The takeaway from this game is that Coastal Carolina and BYU - two teams that will never be given a fair shot by this system - just played a game infinitely more entertaining than any of the shit we’re going to get from the playoff next month. They did it on three days notice, it won’t matter at all in the long run, and the stakes were entirely about pride and bragging rights. There was not a title berth or playoff shot on the line here, because this is a fundamentally unfair system that desperately needs fixed. It won’t be.
The takeaway from this game is that the fact that the teams that actually get coverage - be it on television or in the college football media - will never produce something like this.

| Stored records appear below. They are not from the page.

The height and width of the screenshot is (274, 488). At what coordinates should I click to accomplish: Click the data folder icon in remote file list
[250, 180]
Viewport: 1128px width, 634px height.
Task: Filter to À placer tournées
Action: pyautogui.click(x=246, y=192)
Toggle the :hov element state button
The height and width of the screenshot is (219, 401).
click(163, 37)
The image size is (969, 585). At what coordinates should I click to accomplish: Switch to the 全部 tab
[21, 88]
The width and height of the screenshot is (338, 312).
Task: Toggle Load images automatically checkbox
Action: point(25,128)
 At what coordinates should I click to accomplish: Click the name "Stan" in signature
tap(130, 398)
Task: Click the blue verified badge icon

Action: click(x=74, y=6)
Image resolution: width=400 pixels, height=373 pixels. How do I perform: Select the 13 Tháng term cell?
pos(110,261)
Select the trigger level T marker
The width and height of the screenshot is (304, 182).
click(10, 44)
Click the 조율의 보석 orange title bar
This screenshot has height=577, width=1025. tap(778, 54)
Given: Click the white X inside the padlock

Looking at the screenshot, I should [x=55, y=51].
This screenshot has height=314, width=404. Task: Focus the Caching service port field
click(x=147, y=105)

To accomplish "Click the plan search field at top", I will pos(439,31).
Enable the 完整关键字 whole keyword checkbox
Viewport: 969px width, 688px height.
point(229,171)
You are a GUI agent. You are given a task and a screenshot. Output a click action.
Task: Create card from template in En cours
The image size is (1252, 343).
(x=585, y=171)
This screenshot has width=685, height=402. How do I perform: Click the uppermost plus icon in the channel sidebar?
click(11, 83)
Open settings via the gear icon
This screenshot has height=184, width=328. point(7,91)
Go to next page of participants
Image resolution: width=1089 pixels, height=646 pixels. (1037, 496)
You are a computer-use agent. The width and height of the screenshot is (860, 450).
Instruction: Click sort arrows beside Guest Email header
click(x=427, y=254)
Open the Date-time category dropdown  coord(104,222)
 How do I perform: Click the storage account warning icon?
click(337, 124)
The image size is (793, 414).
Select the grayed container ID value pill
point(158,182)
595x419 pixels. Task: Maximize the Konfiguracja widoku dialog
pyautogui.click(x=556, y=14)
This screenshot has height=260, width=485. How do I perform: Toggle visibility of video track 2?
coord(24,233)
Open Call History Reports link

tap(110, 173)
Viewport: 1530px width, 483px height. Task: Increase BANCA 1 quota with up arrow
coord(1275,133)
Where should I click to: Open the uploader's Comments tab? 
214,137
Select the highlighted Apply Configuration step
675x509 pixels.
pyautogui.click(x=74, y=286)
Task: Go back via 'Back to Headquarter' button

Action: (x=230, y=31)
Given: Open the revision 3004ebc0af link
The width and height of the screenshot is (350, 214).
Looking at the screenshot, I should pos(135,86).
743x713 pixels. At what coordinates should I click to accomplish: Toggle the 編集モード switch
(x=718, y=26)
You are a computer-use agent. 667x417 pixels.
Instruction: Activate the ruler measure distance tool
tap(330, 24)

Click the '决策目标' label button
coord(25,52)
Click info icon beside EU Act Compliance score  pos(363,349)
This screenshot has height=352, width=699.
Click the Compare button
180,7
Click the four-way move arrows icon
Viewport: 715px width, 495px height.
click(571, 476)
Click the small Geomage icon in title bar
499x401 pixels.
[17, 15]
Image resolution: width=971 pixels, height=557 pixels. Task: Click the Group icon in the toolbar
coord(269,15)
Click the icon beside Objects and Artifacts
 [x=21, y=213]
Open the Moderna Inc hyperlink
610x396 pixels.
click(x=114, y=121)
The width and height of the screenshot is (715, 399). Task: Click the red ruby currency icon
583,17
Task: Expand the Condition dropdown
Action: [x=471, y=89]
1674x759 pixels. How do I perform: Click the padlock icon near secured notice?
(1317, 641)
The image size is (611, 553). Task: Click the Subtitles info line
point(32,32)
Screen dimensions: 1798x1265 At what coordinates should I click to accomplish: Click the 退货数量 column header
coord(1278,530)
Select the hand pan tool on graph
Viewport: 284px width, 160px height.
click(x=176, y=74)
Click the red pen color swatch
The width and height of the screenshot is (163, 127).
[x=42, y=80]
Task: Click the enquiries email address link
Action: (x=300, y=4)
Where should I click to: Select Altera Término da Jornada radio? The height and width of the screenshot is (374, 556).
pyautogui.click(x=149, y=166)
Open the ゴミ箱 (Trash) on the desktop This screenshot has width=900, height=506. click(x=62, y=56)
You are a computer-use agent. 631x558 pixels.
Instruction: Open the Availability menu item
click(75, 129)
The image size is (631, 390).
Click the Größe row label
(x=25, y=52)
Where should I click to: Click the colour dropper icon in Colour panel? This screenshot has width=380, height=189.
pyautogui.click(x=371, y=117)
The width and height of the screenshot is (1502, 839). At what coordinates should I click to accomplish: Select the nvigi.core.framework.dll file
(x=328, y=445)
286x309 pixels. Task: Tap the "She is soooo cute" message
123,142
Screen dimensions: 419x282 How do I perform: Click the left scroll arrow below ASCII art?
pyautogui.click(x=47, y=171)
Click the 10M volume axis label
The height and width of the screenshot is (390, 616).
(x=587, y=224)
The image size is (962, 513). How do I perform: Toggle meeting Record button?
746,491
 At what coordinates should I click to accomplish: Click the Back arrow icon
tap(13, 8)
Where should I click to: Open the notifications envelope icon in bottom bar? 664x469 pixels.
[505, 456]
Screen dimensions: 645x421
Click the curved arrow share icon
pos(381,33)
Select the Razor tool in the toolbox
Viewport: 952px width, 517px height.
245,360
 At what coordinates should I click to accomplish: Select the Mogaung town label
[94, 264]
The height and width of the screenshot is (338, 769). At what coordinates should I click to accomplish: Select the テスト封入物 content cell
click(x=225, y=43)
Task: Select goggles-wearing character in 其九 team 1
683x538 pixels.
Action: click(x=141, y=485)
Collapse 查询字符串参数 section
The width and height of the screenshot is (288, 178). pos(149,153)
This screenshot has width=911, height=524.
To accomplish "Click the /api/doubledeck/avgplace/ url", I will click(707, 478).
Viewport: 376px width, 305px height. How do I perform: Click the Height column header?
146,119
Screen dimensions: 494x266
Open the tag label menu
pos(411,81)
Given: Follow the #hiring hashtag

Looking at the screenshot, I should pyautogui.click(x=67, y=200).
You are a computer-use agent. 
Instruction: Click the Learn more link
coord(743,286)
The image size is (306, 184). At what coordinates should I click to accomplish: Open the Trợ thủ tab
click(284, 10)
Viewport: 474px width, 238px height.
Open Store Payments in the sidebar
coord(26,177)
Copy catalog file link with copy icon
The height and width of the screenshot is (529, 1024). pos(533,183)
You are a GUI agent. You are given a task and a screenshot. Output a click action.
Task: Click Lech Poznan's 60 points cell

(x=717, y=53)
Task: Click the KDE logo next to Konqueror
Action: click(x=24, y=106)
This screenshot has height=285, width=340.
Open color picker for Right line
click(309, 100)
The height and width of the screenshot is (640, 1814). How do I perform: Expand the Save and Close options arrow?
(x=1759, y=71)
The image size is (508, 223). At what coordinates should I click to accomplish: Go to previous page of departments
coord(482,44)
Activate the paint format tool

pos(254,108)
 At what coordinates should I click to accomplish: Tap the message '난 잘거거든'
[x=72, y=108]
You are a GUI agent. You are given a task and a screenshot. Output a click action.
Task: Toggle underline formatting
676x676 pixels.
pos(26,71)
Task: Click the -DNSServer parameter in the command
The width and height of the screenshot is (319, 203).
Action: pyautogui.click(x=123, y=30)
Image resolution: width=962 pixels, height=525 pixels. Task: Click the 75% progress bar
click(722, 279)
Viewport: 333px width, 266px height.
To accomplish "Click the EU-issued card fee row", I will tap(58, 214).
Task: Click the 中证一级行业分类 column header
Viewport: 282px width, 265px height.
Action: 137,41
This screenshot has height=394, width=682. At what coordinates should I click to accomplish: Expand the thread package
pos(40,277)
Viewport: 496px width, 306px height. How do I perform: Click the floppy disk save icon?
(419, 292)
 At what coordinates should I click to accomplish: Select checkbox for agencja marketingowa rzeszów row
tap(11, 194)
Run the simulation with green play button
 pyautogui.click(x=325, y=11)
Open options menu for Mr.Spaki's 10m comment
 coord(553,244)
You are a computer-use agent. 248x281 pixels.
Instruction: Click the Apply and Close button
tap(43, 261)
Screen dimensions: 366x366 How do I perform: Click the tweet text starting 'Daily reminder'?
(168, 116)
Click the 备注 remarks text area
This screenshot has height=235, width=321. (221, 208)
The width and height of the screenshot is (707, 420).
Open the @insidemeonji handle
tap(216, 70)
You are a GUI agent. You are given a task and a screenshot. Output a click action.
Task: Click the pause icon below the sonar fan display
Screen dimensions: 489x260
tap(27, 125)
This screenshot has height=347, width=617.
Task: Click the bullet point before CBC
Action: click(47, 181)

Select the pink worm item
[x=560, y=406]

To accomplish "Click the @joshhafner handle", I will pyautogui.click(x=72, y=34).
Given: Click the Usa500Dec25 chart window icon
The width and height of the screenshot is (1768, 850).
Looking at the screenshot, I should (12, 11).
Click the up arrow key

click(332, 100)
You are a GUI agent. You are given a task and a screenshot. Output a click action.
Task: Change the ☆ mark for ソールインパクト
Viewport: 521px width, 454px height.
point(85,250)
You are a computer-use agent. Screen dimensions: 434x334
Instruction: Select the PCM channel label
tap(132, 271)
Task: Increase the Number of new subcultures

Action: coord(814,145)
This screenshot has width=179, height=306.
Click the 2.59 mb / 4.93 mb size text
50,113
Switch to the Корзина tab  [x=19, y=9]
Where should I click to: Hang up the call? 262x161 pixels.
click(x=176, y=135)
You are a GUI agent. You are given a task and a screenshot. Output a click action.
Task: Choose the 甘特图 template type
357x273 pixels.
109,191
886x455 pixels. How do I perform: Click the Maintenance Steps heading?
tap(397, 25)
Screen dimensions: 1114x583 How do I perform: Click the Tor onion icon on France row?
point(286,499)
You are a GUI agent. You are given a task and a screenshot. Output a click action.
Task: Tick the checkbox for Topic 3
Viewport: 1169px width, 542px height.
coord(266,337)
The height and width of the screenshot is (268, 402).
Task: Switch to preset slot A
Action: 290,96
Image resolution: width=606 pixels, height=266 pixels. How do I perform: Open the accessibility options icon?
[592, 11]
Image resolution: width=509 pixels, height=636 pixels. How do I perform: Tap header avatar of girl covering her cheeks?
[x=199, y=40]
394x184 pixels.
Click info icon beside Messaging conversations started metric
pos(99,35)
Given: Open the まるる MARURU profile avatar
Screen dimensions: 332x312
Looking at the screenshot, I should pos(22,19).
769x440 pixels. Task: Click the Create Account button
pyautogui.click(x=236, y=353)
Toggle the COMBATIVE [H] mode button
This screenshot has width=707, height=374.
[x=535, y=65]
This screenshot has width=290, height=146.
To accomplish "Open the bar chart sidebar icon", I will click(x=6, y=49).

Alabama-Clemson will never be this good. The national title will never be this good. This game felt the way that it did because these teams understand and play to the designed ethos of college football in a way that the teams at the top of the sport no longer can. While the sport raced to generate more money, dole out more cash to coaches and pull in more and more five-star recruits at the top, it never stopped to realize that college football was never meant to be this way. It missed the entire goddamn point of the whole thing. The best teams are nothing more than an NFL D-league.
Now, it’s hard to blame the corruption of something that was once unique and special on college football specifically, because this happens to all American culture (for a much larger, systematic reason that would be better addressed on a different newsletter). However, the fact that there are still pockets of purity hidden within the undercrofts of college football, in places like Bloomington, Conway, Cincinnati, Huntington and Provo should be cherished - not by the power brokers of the sport, because they’ll fucking ruin it like they do everything else - but by us. I’ve evolved past wanting these teams to get their time in the spotlight because I’ve realized that if these teams become national names, they’ll lose their souls too. I don’t want the Pepsi Chanticleers or the BYU Cougars, presented by a health insurance company profiting off of death.
So, keep them on ESPNU. Keep them out of the spotlight. Use these schools on your national podcasts as a way to talk about how Clemson would beat them by 50 because they have a full team of five-stars. Let the top of college football - both the teams and the apparatus that talks about them - stay at the top. Let the Buckeyes and Tigers and Tide claim the accolades and the titles and the five-star recruits while feeling nothing but emptiness.
I’m good down here. I’m good with remembering this game as the 2020 national title. It’s sure as shit better than the real one will be.